What you have to do:
Return each line in the records below that includes "computer".

Extracted records: Begin

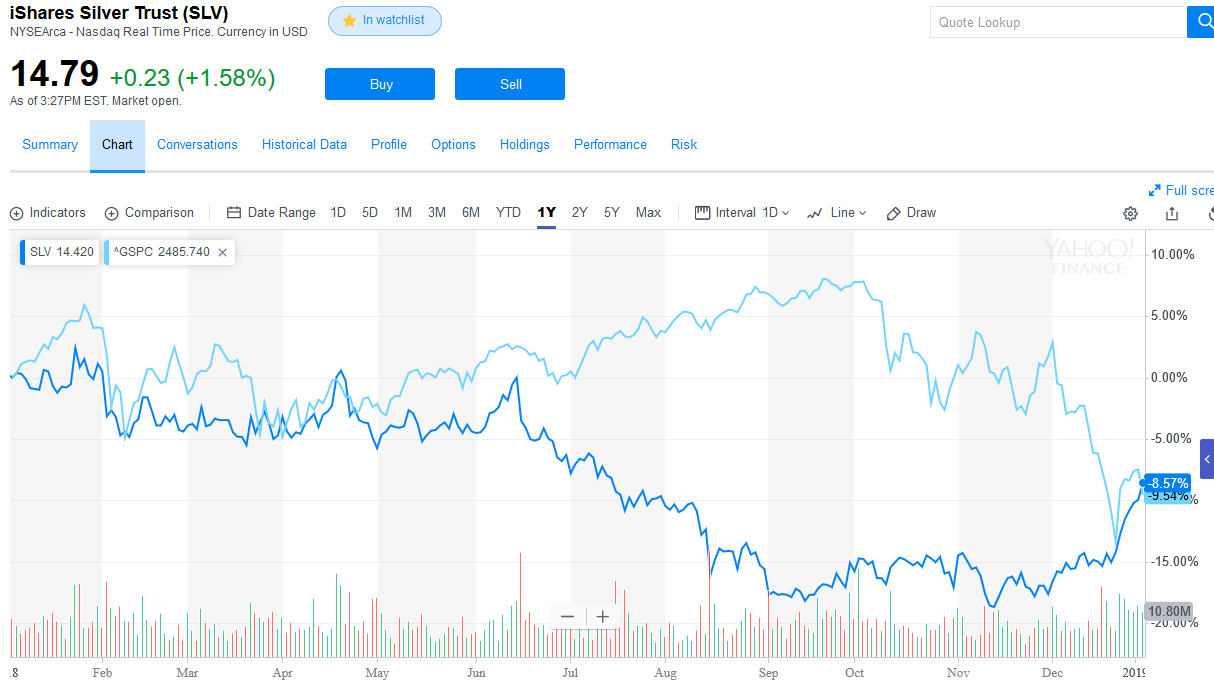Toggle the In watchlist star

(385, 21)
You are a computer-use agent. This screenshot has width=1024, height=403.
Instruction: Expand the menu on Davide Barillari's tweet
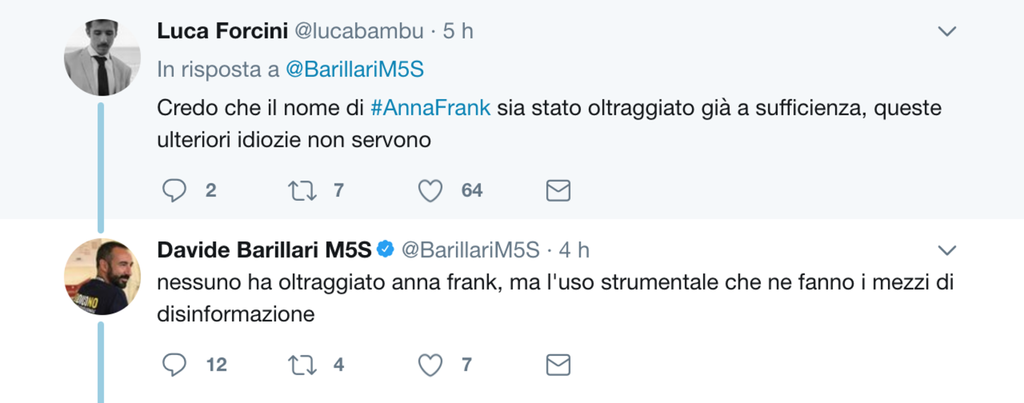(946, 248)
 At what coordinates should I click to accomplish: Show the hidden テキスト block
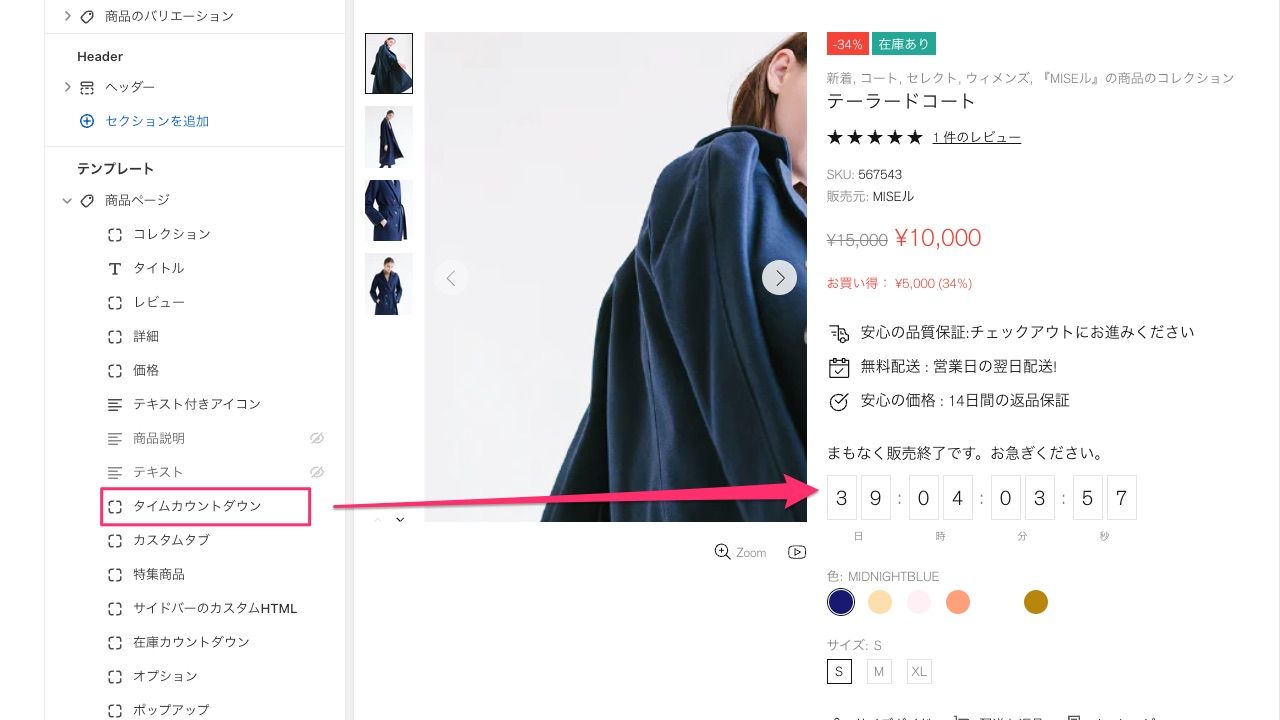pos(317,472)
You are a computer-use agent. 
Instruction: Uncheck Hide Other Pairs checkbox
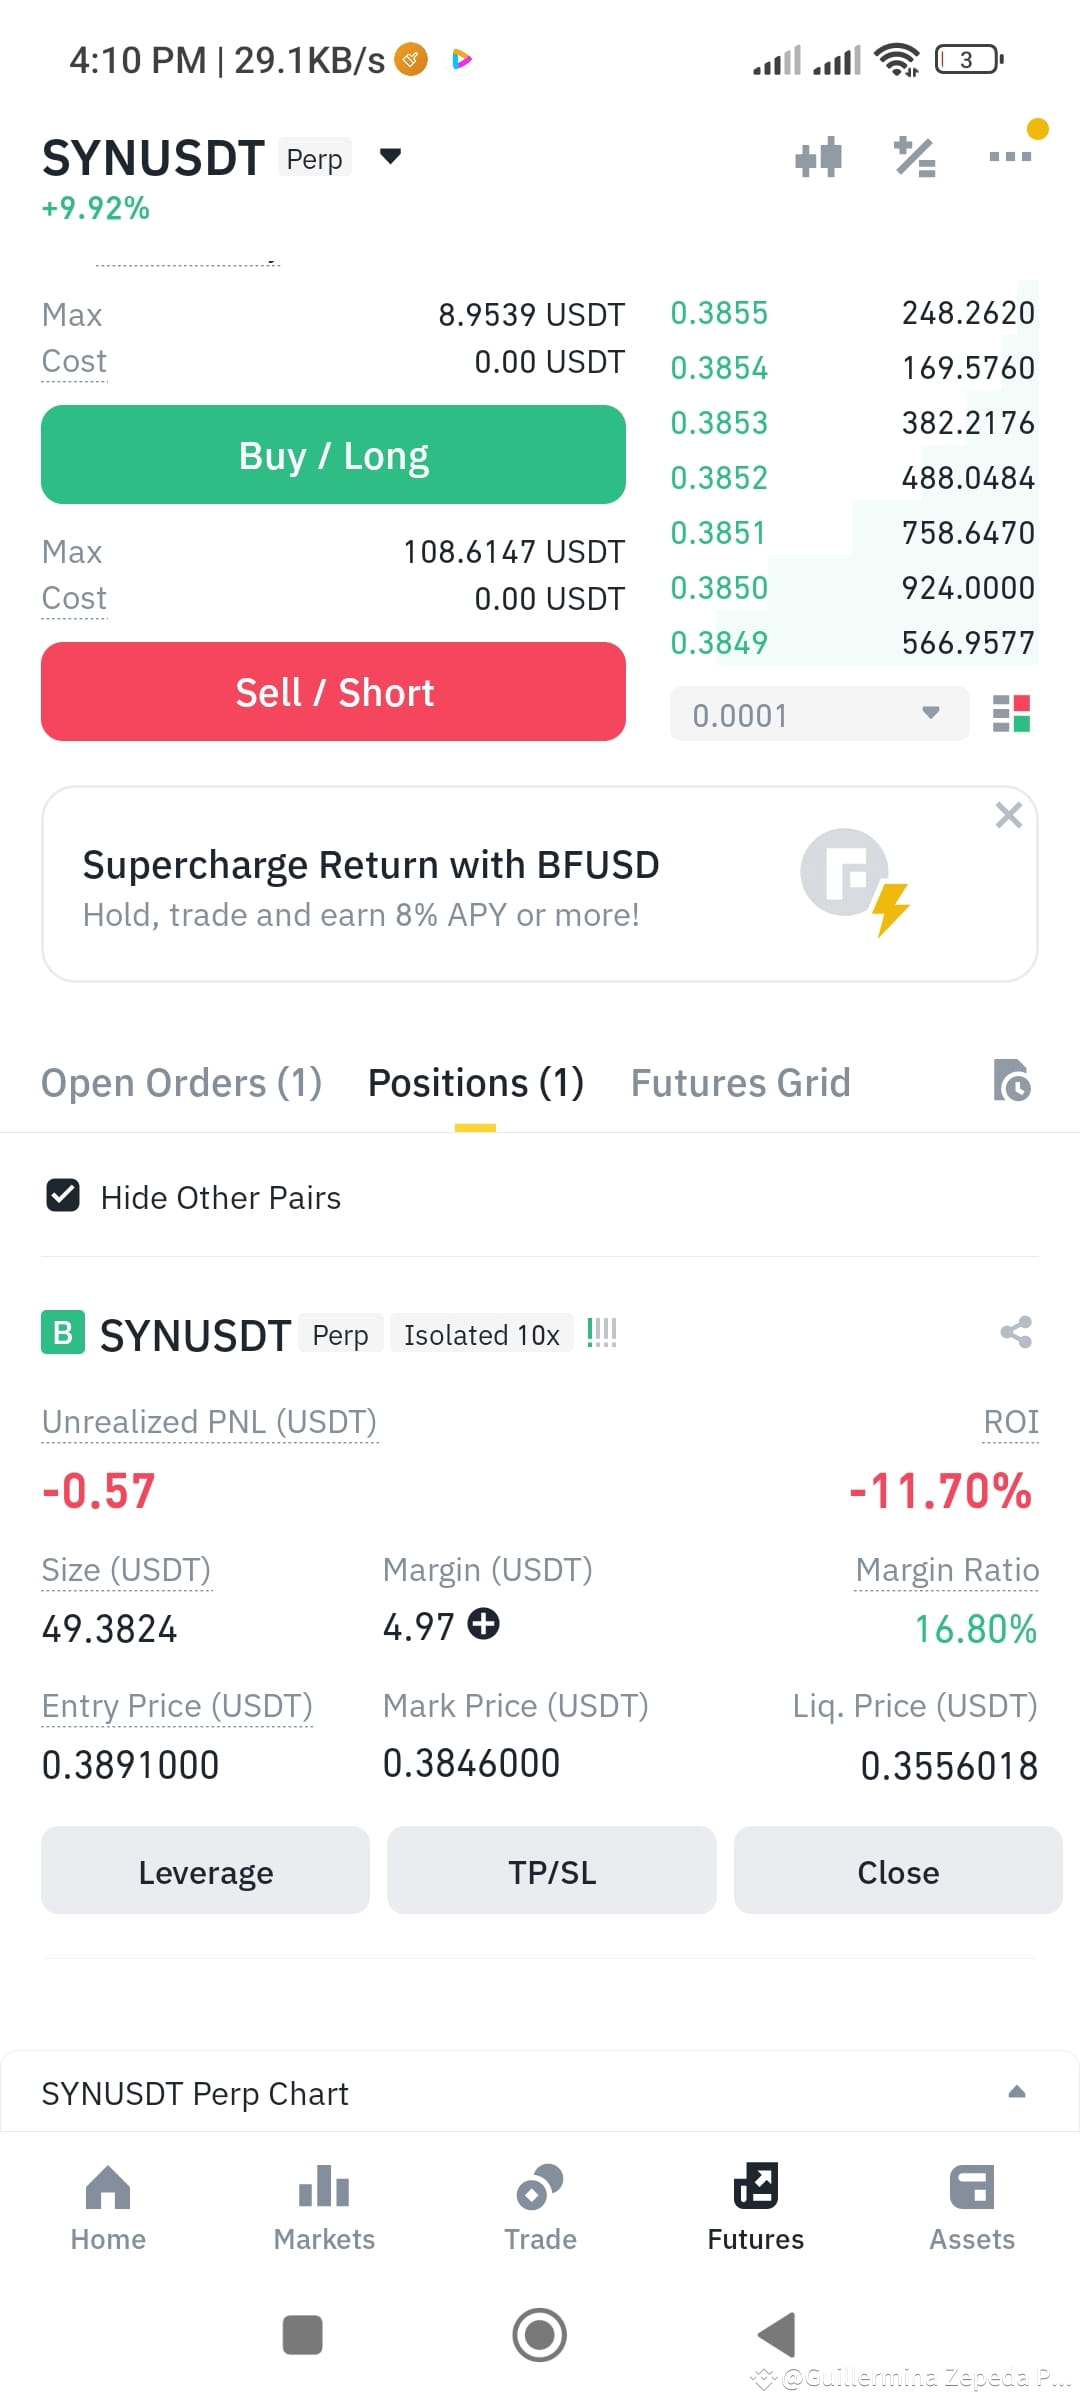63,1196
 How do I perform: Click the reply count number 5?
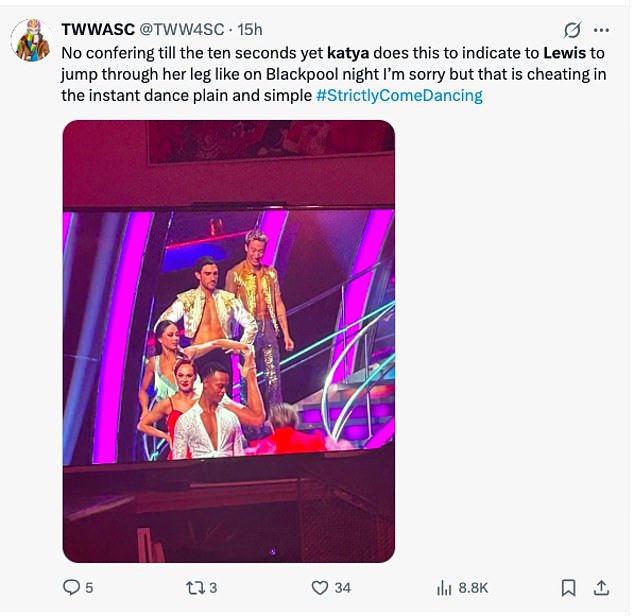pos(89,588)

Extracted records: End

Solved problem:
You are a computer-use agent. This screenshot has width=1024, height=403.
You are a computer-use agent. 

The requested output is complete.